# Hi Everyone! Newbie from Colorado ;)



## free_sprtd (Oct 18, 2007)

Hey there and welcome! I've visited Fort Collins before and its' really pretty there, i loved it....oh ya and hot! lol Have fun posting and can't wait to see pics!


----------



## RusticWildFire (Jul 6, 2008)

Welcome to the forum! We're glad to have you!


----------



## TXHorseLaw (Nov 20, 2008)

Welcome Aboard! Hope you'll find this forum to be both friendly and helpful!  Cheers from North Texas!


----------



## Jubilee Rose (May 28, 2008)

Hi, welcome to the horse forum!! It's great to have you here!  If you have any questions or concerns don't hesitate to pm me or one of the other mods. 

Cya around!


----------



## Amanda Marie (Dec 2, 2008)

Thanks! 

I loaded quite a few pictures to my photo album on my profile during lunch, but only got half way through before I had to go back to school. But now that I'm off of work I'll finish loading them up soon.  I would love it if you all checked them out!!

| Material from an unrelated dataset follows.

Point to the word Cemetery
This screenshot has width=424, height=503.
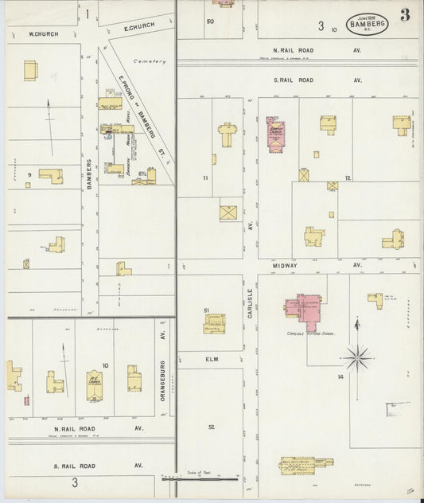tap(147, 60)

I actually have one question. I noticed that there's a chat room on this forum. What's the rules/requirements for it?

I'm actually way in to fish as well, and have been since about the 5th grade... I'm a member of a few fish forums that have chat rooms as well, where I talk to a tun of people I've talked to since I was 11. I love it, it's alot of fun with alot of great people. That's why I was wondering. 

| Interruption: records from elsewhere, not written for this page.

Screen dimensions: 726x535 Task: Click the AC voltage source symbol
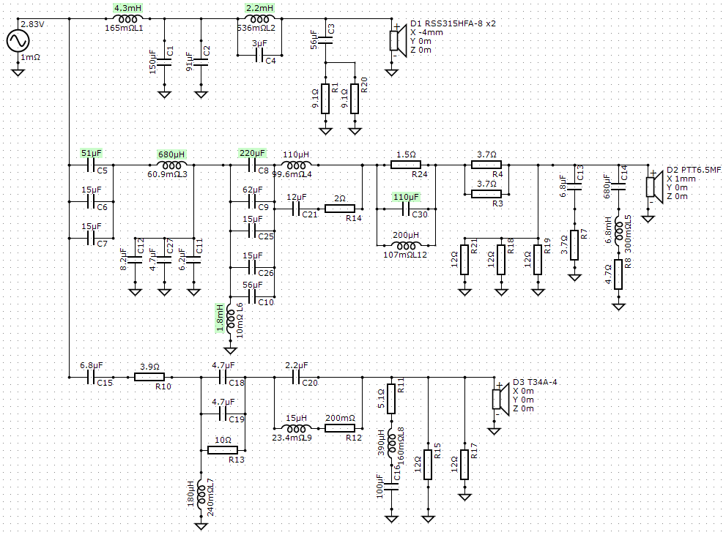[18, 41]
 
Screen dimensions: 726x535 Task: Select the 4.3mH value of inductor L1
[127, 8]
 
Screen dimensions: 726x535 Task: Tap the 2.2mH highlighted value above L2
[259, 8]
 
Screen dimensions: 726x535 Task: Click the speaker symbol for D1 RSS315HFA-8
[396, 41]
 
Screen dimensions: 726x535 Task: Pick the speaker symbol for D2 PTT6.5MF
[652, 187]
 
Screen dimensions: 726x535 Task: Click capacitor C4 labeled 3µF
[260, 56]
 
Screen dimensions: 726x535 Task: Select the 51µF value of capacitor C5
[92, 153]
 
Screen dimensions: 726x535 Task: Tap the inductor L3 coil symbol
[171, 165]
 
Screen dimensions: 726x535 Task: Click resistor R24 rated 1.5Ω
[406, 165]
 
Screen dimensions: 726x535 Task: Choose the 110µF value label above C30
[406, 197]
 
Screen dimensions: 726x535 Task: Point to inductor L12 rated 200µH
[406, 245]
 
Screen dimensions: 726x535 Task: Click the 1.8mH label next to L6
[221, 318]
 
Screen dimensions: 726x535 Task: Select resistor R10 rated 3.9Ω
[149, 377]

Thanks!! Can't wait to talk to you all around the forum! 
Amanda


----------



## Painted Ride (Jun 30, 2008)

hey there!!! welcome...oh man do i miss the sweet 4-h days!!! i hope you have a great time!!! have fun posting here!


----------



## Amanda Marie (Dec 2, 2008)

Yea I definately enjoyed them, though since hitting high school I've just been helping my younger cousins with their 4H events, and my friends. I enjoy helping out moreso. Less pressure. lol. I'm more of the trail riding type than the show type. 

Thanks. I really do like the forum so far. I love all the cool features they have!! I've been a part of quite a few forums before, but this one by far blows the rest out of the water in terms of creativity. I love it!


----------



## Kentucky (Aug 2, 2008)

welcome and enjoy the ride. I miss the fun I had in FFA


----------



## Midwest Paint (Oct 21, 2008)

Oooo.. Ft. Collins! I tend to end up there every week or so, theres Waffle Houses there! LOL! Not to mention, I have a mare I am sending to CSU this next year for some work, so that neat to find another member here so close!

Welcome!


----------



## Amanda Marie (Dec 2, 2008)

Lol, how funny! I love Fort Collins though. See, I'm actually from a pretty small town, and wasn't quite sure how I'd handle a bigger school. But we went there for our State Judging in FFA at the end of last school year, and as soon as I went there I fell in love. lol. Though it's a big school, it still has that 'small town' atmosphere. Love it.  I went there again this school year for a yearbook convention, and none of my friends had been there yet. Needless to say, they fell in love too. 

But it's nice to see someone close!

Amanda


----------